III. La dimension provocatrice du sonnet
1. L’attraction charnelle
On peut noter une certaine provocation dans les gestes. Rimbaud joue le rôle d’un adulte aguerri.
Dans le geste : « j’allongeai les jambes sous la tables ». Il s’agit d’un geste familier et viril du baroudeur ou du travailleur de force. Cette pose fait songer au seigneur qui va être servi.
Dans le mot : on peut relever la phrase entre tirets :
– Celle-là, ce n’est pas un baiser qui l’épeure ! –
Rimbaud reprend à son compte la phrase lancée à la volée par les clients, ou la phrase type consacrée aux serveuses. Le plus la « fille » est un terme familier. Il s’agit d’une double fausse émancipation, d’une sorte de virilité précoce.
On assiste aussi à un parasitage implicite entre « chère » (jambon…bière) et la chair (femme) à travers des associations fatales (les tétons énormes, les yeux vifs et le jambon tiède rose et blanc, la gousse d’ail). Le jambon peut renvoyer à cuisse de la femme. Le « rose et blanc » à des sous vêtements de la femme.
« mousse » peut prendre la connotation de la salive (du baiser). La mousse qui pétille fait écho à « rieuse » (v.10).
La gousse peut renvoyer à la vulve de la femme et l’ « ail » au parfum fort de la femme.
« dorait » (v.14) peut renvoyer aux cheveux brillants.
« soleil » (v.14) désigne la femme, ce qui sous-entend que les hommes gravitant autour sont les planètes.
Toutes ces expressions ambivalentes connotent le goût le Rimbaud pour les plaisanteries obscènes. (cf. hyperréalisme).
2. Les ruptures ironiques
On peut noter le malin plaisir qu’éprouve Rimbaud à parsemer le poème d’enjambements qui égarent le lecteur, Rimbaud joue avec lui.
Des changements brutaux (phrase entre tirets), des digressions (description de la fille avant l’action) font planer le doute.
« Je contemplai des sujets très naïfs » (v.6) au sens propre on pense aussitôt aux clients du cabaret. Il s’agit d’une satire implicite, ce vers désigne des êtres ignares, frustes…
Mais « De la tapisserie » (v.7) rétablit la logique du tableau sans toutefois gommer la satire. Ce vers rappelle peut-être l’expression « faire tapisserie » ?
Dans le célèbre poème « Le dormeur du Val », Rimbaud écrit : « C’est un petit val qui mousse de rayons ». De même, à la fin du « Cabaret-Vert », on note l’ampleur de l’évocation poétique « que dorait un rayon de soleil ». Le verbe « dorait » en fait un cliché classique, une sorte de vers de mirliton.

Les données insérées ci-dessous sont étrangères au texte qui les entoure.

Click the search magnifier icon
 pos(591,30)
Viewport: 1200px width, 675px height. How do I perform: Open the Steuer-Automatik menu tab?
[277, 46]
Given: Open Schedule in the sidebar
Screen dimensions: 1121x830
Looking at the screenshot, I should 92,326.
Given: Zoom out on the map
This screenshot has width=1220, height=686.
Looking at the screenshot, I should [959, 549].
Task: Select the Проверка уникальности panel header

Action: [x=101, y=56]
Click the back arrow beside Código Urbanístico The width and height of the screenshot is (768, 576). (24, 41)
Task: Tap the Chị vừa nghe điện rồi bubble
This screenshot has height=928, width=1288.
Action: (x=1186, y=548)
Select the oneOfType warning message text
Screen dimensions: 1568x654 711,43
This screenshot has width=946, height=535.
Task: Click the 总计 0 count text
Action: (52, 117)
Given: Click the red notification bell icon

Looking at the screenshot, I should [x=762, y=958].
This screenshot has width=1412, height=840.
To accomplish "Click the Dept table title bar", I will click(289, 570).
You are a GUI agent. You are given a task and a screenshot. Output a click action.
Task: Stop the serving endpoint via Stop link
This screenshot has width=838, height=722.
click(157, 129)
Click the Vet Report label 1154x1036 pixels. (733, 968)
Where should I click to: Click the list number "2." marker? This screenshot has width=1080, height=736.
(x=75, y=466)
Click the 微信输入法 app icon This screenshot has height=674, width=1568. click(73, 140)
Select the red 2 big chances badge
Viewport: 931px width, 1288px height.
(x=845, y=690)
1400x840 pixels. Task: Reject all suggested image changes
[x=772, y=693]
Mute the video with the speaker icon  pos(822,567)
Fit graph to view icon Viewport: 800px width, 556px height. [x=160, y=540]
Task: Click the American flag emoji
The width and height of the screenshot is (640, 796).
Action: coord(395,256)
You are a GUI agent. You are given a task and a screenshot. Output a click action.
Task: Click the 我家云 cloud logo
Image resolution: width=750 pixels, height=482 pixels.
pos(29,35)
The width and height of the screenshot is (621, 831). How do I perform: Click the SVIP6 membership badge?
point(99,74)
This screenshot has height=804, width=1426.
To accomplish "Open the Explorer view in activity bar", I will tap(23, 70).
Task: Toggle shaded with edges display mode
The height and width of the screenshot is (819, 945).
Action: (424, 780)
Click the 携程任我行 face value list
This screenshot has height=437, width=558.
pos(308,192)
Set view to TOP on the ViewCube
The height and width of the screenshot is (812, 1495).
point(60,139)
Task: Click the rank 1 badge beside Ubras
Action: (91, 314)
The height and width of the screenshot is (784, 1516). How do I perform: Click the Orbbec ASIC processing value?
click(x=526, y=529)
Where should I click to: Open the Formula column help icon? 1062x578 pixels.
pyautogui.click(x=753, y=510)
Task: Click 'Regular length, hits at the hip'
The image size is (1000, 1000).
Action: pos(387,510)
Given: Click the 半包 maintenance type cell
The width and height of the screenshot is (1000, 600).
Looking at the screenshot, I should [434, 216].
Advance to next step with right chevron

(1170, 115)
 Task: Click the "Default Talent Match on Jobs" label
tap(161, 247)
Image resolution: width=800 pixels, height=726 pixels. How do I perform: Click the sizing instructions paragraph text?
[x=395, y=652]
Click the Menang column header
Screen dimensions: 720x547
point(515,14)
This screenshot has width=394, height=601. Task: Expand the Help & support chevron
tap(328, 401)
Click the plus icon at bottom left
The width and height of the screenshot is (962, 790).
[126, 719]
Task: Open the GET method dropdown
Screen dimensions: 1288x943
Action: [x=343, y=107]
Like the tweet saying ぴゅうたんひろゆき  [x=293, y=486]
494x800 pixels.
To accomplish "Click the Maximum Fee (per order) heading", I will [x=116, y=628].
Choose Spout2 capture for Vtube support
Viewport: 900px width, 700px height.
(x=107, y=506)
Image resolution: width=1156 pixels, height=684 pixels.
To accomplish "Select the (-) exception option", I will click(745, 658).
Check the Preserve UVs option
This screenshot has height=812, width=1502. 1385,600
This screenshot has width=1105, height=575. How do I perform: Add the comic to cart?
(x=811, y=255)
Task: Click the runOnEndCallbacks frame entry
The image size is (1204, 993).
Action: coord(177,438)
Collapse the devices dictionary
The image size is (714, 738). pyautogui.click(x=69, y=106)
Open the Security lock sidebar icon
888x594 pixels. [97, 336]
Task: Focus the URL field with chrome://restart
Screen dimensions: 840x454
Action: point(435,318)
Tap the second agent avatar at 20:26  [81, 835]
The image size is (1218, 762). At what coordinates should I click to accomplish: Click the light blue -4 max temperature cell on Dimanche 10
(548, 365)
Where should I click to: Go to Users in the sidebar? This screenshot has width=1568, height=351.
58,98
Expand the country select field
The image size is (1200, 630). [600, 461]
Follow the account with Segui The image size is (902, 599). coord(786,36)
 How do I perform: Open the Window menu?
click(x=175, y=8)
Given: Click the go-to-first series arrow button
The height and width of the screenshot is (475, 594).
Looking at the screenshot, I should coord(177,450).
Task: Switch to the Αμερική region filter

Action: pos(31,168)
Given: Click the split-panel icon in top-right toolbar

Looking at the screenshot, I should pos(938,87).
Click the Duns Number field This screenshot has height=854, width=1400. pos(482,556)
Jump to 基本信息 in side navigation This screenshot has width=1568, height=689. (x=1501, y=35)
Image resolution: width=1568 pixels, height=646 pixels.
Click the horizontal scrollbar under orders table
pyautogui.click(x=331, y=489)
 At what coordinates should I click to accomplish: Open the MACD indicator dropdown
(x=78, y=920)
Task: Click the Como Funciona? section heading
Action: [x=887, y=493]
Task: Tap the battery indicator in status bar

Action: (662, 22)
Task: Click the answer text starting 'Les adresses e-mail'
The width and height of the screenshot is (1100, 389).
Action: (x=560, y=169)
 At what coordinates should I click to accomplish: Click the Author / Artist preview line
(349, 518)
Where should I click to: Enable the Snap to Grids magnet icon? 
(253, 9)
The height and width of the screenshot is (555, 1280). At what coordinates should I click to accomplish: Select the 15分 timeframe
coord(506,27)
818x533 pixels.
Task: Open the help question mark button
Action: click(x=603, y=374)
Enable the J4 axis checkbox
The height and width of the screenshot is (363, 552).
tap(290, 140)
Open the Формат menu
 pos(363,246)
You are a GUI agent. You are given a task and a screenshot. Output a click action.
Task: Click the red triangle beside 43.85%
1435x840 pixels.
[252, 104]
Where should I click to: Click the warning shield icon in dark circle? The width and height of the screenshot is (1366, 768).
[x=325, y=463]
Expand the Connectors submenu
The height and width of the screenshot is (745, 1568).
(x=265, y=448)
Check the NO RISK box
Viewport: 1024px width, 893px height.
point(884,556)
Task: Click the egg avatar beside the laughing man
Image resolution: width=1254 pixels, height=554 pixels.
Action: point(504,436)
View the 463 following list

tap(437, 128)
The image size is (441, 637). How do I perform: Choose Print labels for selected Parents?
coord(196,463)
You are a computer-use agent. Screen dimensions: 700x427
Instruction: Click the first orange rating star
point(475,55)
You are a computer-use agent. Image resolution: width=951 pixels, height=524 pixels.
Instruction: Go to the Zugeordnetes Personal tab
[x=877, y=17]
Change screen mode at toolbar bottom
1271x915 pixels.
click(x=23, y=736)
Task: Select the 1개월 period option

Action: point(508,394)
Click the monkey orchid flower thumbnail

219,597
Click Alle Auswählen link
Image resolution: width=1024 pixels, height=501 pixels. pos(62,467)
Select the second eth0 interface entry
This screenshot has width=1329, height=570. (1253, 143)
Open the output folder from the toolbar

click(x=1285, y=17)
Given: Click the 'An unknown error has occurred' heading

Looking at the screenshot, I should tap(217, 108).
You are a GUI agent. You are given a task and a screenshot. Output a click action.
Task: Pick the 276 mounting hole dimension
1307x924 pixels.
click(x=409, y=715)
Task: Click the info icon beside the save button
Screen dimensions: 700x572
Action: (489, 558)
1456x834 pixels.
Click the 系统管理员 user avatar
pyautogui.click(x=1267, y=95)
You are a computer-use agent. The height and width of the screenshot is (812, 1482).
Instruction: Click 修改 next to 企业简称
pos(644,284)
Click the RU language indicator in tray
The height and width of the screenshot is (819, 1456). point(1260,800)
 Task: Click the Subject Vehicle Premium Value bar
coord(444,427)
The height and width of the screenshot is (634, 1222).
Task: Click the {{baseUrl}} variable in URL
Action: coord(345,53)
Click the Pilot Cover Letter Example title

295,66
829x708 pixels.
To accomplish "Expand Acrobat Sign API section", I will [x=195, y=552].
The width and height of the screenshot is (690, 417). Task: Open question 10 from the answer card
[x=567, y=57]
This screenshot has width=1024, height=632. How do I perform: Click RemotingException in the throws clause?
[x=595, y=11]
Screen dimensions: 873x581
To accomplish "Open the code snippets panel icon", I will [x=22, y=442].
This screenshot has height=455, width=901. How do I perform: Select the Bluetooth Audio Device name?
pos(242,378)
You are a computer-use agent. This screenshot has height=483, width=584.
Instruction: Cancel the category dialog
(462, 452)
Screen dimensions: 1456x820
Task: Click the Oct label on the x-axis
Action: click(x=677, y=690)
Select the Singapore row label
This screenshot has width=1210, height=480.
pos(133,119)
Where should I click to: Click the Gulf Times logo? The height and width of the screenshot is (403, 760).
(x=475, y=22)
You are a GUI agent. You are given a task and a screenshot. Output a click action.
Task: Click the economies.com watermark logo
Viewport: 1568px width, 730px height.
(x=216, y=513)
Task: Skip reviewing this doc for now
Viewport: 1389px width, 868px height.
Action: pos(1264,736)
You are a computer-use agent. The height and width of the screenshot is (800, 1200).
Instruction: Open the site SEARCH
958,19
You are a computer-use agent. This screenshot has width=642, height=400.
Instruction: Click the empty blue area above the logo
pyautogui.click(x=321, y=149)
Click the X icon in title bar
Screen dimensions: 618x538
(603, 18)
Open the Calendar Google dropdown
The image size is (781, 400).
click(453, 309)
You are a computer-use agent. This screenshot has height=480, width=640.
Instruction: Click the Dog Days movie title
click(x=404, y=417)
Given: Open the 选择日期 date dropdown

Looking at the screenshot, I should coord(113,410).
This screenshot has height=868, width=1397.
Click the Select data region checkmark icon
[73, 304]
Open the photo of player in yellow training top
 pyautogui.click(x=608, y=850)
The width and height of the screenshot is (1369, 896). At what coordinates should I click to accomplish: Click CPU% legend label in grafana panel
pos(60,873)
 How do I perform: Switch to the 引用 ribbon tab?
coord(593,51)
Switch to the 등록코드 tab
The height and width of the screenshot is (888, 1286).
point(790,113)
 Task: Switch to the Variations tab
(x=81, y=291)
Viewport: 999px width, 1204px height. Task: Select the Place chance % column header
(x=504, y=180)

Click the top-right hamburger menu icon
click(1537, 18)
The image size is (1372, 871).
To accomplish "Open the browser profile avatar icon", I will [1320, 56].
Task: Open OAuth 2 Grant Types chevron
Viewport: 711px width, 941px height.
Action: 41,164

Or « arriéré » (v.14) par l’effet de surprise renvoie à « chope « et « mousse » (termes assez triviaux) et gomme la platitude l’image. L’emploi de terme « arriéré » est une impropriété volontaire et désigne un rayon derrière les vitres et le dos de Rimbaud ou une arrière saison (le poème est inspiré d’une fugue qui a eu lieu en octobre).
« Arriéré » peut aussi signifier « démodé », « suranné », comme s’il s’agissait d’un clin d’œil ironique, une sorte de bonheur venu en retard, il met en relief une image de la nonchalance du temps qui s’étire.
Dans tous les cas, ce mot « arriéré » dépréciatif rend à l’image toute sa valeur originale de décadence. Cela renvoie au réseau de couleurs qui se heurtent (le « rose », le « vert », le « blanc », le plat « colorié ») et font l’effet d’un tableau de mauvais goût.